1. Development of cancer therapeutics is often carried out in 2D
cultures prior to testing on animal models. In comparison to
2D cultures, discuss the potential of using 3D in vitro models
for drug efficiency testing.
SCT 60103: Genes and Tissue Culture
ALEX LEE WEI YAN 0331003
WONG HEY WEI 0331364
LEE HAKHYUN 0331561
YEE YONG SHENG 0327783
HARIZ ABU HASSAN 0330318
2. What is 2D culture?
● For over a century, two-dimensional (2D) cell cultures have been used as in
vitro models to study cellular responses to stimulations from biophysical and
biochemical cues (Duval et al., 2017).
● 2D culture is also used to conduct drug screening and testing (Gupta et al.,
2016).
● This culture technique is culturing cells into a monolayer and this monolayer
system allows cell growth over a polyester or glass flat surface with
presenting a medium that feeds the growing cell population (Kombe, Vielle
and Casquillas, 2018).
● It is commonly used to understand of cell behavior, growing evidence and cell
bio activities in vivo response (Edmondson et al., 2014).
3. Why must cancer therapeutics testing carried out in 3D culture rather than
2D culture (Edmondson et al., 2014) ?
● The behavior of 3D-cultured cells is more reflective of in vivo cellular
responses
● Able to observe cells in the 3D culture environment differ
morphologically and physiologically from cells in the 2D culture
environment
● 3D culture systems provide a model that better mimics cell–cell
interactions and cell–ECM interactions compared to the traditional 2D
monolayer
● However, the data gathered with 2D cell culture methods could be
misleading and non-predictive for in vivo applications (Duval et al., 2017).

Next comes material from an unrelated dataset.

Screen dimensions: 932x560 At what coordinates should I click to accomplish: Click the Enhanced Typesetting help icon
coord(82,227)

● This is because it grown cell under simplified and unrealistic conditions
thus, it does not fully reflect the essential physiology of cells, such as cell
signaling, tissue-specific architecture, mechanical/biochemical signals, and
cell-to-cell communication (Kombe, Vielle and Casquillas, 2018).

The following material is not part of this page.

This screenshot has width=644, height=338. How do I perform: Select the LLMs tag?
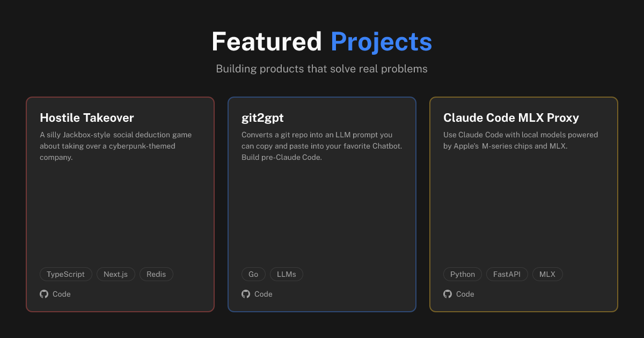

4. WHY cancer therapeutics is still carried out in 2D
cultures prior to testing on animal models?
Why 2D culture is used currently in researches? (Oortweg, 2018)

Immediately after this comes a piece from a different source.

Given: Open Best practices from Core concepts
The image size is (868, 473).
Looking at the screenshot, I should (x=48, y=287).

1. It is simple and inexpensive
2. It is well established and recognised by scientists, has comparative literature
3. Easier cell observation and measurement
Limitations of 2D culture (Kapalczynska et al., 2016)
1. The culture does not represent the real cell environment
2. The morphology or phenotypes of cells can be differ
3. Cells in monolayer has unlimited access to the ingredients of medium
4. It changes gene expression and splicing, topology and biochemistry of cells
5. It allows for the study of only one cell type
5. What is 3D culture ?
● 3D cell culture simulates physiological in vivo conditions, of a heterogeneous microenvironment, it can contribute to
the understanding of tumor cell growth and survival, therapy resistance and identification of novel cancer targets.
There were a few models of models of 3D culture (Gangadhara et al., 2016).
● 3D cell culture can be classified as scaffold based and non- scaffold based (Larson, 2015).
Scaffold Based
● Polymeric Hard Scaffolds
● Biologic Scaffolds
● Micropatterned Surface Microplates
Non-Scaffold Based
● Hanging Drop Microplates
● Spheroid Microplates containing Ultra-Low Attachment (ULA) coating
● Microfluidic 3D Cell Culture
6. What is 3D culture ?(Larson, 2015)
Scaffold based
● Polymeric Hard Scaffold: Culturing cells on pre-fabricated scaffolds, or matrices, designed to mimic the in vivo ECM.
Cells attach, migrate, and fill the interstices within the scaffold to form 3D cultures.
● Biological Scaffold: Culturing cells on natural or biological scaffolds, such as protein, which can be found easily in
vivo ECM. They provide the correct microenvironment of soluble growth factors, hormones and other molecules that
can alter gene and protein expression.
● Micropatterned Surface Microplates: Micrometer sized compartments regularly arranged on the bottom of each well
with various shapes (e.g. square, round..etc). Different configuration optimized for spheroid or cell networking
formation depends of cell types.
Non-Scaffold based
● Hanging Drop Microplates: Cells, in the absence of surface to attach, self assemble into 3D spheroid structure. Each
plate conforms to SBS standards with well bottoms containing opening.
● Spheroid Microplates containing Ultra-Low Attachment coating: Create same round multi-cell tissue or tumour
models using hanging drop plates. It has typical well shape and depth.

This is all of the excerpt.